Note that the transformed time point should be interpreted as the difference of the actual value of a given point in time, minus the expected seasonal component of the data. It is a differential rather than an absolute value and thus can be negative.
Once we’ve accounted for linear trends and seasonality, we’re left with the most mysterious part of the data, where the more subtle signals hide. In many cases visual inspection and some detective work will be useful here, but in other cases it’s useful to automate the process of detecting subtle behavior. For instance, if you have an automated process that ingests, analyzes, and reports on incoming data, you may want to be alerted if something changes drastically, and take action based on that information. Defining what constitutes “abnormal” can be a hard problem, but by removing the larger trends, we are left with a clearer picture of these abnormalities.
The city of Santa Rosa, CA provides an interesting example. One can see from inspection the sudden spike in permits issued in 2013, but it can also be detected automatically using Outlier Detection algorithms. This algorithm works by setting all non-outliers to zero and leaving outliers unchanged, where an outlier is defined as any data point that falls more than two standard deviations from the mean of the series. We don’t have an explanation for this particular outlier, it may just be chance or a change in reporting, but does indicate that it may be worth looking into more carefully.

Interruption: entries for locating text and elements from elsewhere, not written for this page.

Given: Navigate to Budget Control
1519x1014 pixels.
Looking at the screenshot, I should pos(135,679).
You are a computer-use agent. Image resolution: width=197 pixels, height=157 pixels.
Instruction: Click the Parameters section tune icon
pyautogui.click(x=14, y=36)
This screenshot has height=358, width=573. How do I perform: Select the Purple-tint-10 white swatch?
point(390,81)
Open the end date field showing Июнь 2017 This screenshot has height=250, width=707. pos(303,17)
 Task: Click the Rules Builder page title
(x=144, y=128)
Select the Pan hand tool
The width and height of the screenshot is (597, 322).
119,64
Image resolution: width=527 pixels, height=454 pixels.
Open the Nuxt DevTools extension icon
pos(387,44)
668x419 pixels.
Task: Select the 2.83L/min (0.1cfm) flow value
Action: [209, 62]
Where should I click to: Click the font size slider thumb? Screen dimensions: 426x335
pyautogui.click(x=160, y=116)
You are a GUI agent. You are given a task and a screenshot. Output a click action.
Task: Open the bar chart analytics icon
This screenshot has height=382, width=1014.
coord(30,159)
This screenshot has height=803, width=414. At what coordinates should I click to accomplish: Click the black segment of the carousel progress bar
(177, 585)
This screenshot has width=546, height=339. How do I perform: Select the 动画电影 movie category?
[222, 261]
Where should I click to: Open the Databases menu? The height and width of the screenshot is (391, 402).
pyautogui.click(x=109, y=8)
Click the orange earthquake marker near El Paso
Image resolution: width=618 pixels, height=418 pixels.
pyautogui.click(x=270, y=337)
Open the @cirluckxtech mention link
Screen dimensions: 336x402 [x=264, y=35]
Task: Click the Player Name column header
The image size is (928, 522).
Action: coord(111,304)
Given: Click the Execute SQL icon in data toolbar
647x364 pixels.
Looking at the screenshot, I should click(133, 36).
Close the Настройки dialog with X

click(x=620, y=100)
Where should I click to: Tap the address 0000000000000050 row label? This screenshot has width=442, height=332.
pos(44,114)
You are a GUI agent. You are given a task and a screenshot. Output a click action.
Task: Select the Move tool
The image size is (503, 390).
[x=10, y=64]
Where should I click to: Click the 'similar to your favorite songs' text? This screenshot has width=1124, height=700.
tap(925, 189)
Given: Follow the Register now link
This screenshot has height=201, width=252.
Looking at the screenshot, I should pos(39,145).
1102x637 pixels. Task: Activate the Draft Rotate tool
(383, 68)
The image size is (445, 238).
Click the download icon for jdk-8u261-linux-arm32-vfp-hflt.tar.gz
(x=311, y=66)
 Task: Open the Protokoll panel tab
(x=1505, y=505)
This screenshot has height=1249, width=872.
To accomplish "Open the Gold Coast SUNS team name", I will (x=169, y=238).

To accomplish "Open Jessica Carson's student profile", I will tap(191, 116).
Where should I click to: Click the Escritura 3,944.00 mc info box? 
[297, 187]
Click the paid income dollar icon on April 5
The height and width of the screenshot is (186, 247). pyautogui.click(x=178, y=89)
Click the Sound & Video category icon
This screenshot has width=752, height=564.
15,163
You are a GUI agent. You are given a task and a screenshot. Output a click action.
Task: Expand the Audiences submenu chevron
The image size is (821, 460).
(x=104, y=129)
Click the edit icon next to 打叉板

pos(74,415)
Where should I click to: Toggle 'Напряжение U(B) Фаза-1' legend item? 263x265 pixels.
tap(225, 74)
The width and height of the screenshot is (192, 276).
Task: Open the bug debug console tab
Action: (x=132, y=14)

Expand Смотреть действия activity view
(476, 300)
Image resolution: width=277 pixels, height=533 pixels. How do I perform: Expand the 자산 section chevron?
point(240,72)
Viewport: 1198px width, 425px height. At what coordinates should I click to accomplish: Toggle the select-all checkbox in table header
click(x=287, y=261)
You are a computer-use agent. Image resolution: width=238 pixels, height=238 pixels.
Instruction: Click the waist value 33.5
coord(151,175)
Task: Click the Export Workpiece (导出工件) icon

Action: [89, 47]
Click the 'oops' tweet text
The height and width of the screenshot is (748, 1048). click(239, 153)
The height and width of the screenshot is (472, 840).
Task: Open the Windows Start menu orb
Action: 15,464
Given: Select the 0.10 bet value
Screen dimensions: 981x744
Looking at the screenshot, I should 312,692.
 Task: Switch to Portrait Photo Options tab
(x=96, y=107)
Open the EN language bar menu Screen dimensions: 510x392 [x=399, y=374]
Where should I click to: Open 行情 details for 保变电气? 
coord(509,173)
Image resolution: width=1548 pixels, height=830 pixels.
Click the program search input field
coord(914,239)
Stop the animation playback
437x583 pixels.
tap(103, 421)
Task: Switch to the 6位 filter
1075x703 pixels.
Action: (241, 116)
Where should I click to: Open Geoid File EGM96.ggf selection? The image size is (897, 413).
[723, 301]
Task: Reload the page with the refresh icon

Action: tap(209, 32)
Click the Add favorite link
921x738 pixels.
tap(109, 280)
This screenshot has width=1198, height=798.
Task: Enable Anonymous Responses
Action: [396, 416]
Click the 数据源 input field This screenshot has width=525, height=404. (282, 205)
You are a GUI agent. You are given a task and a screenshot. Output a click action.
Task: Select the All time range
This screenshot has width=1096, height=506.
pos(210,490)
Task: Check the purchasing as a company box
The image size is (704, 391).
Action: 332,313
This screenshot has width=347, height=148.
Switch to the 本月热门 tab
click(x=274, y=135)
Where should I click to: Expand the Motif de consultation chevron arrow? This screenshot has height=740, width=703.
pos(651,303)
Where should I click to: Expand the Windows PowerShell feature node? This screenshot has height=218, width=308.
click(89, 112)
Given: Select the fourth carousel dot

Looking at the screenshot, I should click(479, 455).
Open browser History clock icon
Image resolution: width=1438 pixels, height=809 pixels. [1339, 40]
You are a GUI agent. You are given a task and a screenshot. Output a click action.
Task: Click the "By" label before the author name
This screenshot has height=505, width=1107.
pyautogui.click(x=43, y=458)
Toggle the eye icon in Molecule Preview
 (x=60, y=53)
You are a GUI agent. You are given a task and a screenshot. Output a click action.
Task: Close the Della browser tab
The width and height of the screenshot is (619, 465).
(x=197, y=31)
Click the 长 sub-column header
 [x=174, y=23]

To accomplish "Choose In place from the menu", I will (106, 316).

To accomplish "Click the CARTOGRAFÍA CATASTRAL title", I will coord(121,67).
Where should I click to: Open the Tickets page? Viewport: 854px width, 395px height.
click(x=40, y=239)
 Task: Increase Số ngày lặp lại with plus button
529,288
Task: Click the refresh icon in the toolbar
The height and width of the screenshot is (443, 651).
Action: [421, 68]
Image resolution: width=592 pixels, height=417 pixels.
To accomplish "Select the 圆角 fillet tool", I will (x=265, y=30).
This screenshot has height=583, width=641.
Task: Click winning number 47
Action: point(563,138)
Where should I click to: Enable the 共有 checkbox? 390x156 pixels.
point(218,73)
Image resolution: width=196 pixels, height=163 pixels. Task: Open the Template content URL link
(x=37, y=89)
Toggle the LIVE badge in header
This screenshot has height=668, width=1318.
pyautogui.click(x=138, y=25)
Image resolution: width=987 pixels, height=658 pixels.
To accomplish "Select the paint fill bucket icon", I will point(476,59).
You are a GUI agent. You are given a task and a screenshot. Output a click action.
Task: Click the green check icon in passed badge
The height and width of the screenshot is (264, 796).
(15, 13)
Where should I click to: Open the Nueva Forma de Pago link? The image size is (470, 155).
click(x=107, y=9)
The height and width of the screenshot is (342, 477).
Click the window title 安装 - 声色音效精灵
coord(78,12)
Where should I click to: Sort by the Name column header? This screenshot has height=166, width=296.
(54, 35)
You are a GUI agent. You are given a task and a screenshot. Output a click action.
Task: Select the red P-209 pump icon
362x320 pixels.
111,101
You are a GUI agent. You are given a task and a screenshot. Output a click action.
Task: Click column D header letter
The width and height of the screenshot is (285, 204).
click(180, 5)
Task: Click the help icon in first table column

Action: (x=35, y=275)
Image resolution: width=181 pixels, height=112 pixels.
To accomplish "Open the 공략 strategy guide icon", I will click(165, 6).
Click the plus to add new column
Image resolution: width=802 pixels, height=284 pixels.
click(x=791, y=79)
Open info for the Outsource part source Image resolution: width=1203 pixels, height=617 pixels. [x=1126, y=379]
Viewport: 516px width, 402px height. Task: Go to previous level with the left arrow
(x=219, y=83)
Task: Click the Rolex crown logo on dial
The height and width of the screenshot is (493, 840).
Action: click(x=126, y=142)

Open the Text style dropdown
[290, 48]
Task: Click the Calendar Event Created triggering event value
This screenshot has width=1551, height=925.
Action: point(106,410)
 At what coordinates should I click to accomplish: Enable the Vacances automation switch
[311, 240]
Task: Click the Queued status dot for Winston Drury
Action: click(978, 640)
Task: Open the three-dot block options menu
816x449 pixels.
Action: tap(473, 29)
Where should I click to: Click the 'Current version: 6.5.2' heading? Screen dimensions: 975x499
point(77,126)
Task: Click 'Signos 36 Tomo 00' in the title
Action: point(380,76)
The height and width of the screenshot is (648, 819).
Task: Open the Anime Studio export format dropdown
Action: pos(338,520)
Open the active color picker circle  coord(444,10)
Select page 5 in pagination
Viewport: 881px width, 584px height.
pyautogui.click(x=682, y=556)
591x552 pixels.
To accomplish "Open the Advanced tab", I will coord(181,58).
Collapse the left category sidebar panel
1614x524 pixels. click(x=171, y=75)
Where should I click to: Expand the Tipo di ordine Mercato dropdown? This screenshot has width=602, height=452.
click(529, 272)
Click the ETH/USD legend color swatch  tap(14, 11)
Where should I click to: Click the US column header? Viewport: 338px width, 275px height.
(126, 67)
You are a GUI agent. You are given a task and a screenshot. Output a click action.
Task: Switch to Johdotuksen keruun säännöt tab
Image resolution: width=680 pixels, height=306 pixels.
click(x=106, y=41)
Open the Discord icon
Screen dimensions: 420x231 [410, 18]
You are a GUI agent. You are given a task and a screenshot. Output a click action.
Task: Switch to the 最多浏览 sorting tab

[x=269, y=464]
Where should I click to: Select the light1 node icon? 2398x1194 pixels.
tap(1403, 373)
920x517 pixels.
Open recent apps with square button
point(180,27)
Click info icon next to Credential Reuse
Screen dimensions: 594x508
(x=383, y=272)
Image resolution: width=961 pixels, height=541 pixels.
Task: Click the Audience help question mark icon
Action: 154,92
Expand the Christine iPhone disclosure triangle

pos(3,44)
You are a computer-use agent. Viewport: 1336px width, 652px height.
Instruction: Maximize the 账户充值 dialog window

At this point it would be nice to tell you about our shiny crystal ball that can predict the future (and return it via an API call). Unfortunately, we’re not there quite yet, but we CAN help you see what observed trends will look like extrapolated into the future. Specifically, the Forecast algorithm takes your time series and projects observed linear and seasonal trends out a given number of time steps into the future. It does this by calculating, for each future point, its value according to extrapolation of the detected linear trend, then adding to that the differential corresponding to the contribution of each seasonal component to that point. In the demo, Forecast is set to predict using data from the 3 strongest seasonal components.
Judging from the results of the Forecast algorithm, we expect a steady increase in construction activity for Edmonton, as well as Los Angeles, Boston, and New York. Santa Rosa looks to maintain the status quo, and Forth Worth looks to have a slight downward trend.
The takeaway from this example is not the individual pieces - most of these techniques are available a number of places. The secret here is that it is simple, composable, and fully automated. Once one person writes a data connector in Algorithmia (which is likely to happen for interesting public data, like that provided by Socrata), you don’t have to burn precious time writing and working kinks out of your own. On the other hand, if something existing gets done better, the compositional nature of Algorithmia will allow you to swap out pieces of a pipeline seamlessly. When someone comes up with a better outlier detector, then upgrading a pipeline like the one above can be literally just a few keystrokes away.
Finally, the analyses we’ve shown here are based on live data, changing all the time as new data flows in from Socrata’s pipeline to each individual city’s building permit system; Algorithmia offers an easy way to deploy and host that live analysis so the underlying data and interpretation are always up to date.